The stems of the rhubarb are tart and can be eaten raw when lots of white sugar is used. When cooked, it is delicious added to sweetened sauces and desserts, and is wonderful mixed with strawberries in a pie. It was very popular 50 years ago, but today many berries and fruit are shipped into this country from all over the world, and rhubarb has lost its appeal. Today it is an acquired taste--and those gardeners who dare to taste it love it.
I like the looks of the giant leaves in the garden as much as the taste of the red stems. Remember one thing: the leaves of the rhubarb are poisonous so remove them and add them to your compost pile. If you notice that large stems with white flowers develop from the center of the plant, remove them as they will steal the energy from the plant to make seed.
Rhubarb should be planted in your garden during April or May. Start with a big hole filled with compost or well rotted animal manure. Rhubarb is a heavy feeder and needs to be fertilized during the summer, when the harvest is over. Summer fertilizer helps the plant to rebuild itself for next year. Select a location in your garden with full sun all day. Loosen the soil and add organic matter like compost if your soil is clay base. Rhubarb will grow better if the soil is neutral to acid. If you have a compost pile, spread fresh compost around the plant every spring to get it off to a good start.
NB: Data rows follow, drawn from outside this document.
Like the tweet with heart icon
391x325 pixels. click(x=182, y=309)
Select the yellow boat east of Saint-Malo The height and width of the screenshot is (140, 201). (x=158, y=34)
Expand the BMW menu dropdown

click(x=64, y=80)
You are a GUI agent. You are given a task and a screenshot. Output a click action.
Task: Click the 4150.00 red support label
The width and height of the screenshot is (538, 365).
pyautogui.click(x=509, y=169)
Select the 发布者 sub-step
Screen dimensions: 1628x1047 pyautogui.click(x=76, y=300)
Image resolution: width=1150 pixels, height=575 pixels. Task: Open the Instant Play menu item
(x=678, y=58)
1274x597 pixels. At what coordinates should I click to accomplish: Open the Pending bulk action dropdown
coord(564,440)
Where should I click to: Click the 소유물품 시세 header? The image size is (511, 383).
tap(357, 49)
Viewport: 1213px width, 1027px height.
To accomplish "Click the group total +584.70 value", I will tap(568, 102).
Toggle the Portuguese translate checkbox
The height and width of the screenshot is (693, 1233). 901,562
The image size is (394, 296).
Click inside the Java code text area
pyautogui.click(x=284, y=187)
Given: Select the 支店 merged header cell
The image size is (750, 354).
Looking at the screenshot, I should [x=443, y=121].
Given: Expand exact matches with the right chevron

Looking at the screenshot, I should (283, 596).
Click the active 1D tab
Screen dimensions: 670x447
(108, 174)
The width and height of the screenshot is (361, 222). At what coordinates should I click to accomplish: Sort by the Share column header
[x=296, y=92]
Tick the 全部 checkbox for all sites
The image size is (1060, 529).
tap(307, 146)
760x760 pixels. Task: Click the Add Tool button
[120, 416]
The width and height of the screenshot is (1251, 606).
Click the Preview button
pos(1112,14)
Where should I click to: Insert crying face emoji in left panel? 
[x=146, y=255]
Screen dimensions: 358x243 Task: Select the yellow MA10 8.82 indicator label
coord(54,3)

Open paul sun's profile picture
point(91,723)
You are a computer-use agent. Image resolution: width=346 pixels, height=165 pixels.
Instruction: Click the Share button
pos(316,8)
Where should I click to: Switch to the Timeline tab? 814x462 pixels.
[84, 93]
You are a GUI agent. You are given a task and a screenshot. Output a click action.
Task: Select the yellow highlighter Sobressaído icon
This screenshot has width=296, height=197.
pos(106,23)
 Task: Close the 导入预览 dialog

Rhubarb will be in your garden for a long time and it needs space to grow, so be sure you allow at least a 3' square space for it to grow. The large arching stems with large fan-like leaves will fill in that space in no time at all. Also, do not pick the rhubarb for the first year. The plant will need all the energy it makes to become established in its new home--your garden. When the plant is ready to be harvested, just twist the stems at the base and pull up. Never pick more than half of the leaves from the plant during the season. You must leave some stems so the plant is able to make food to replace the stems you harvested.
Rhubarb is good for you and contains vitamins C and K. It is also a good source for magnesium, calcium, potassium and manganese. If you need fiber, this plant has that too.
Rhubarb is relatively problem-free--an occasional hole in the leaf now and then is not a problem. Keep the plant healthy by feeding in spring and during the summer. Water rhubarb often during the hot days of summer! If your soil is on the sandy side, water your rhubarb more often. Now you are ready for years of enjoyment."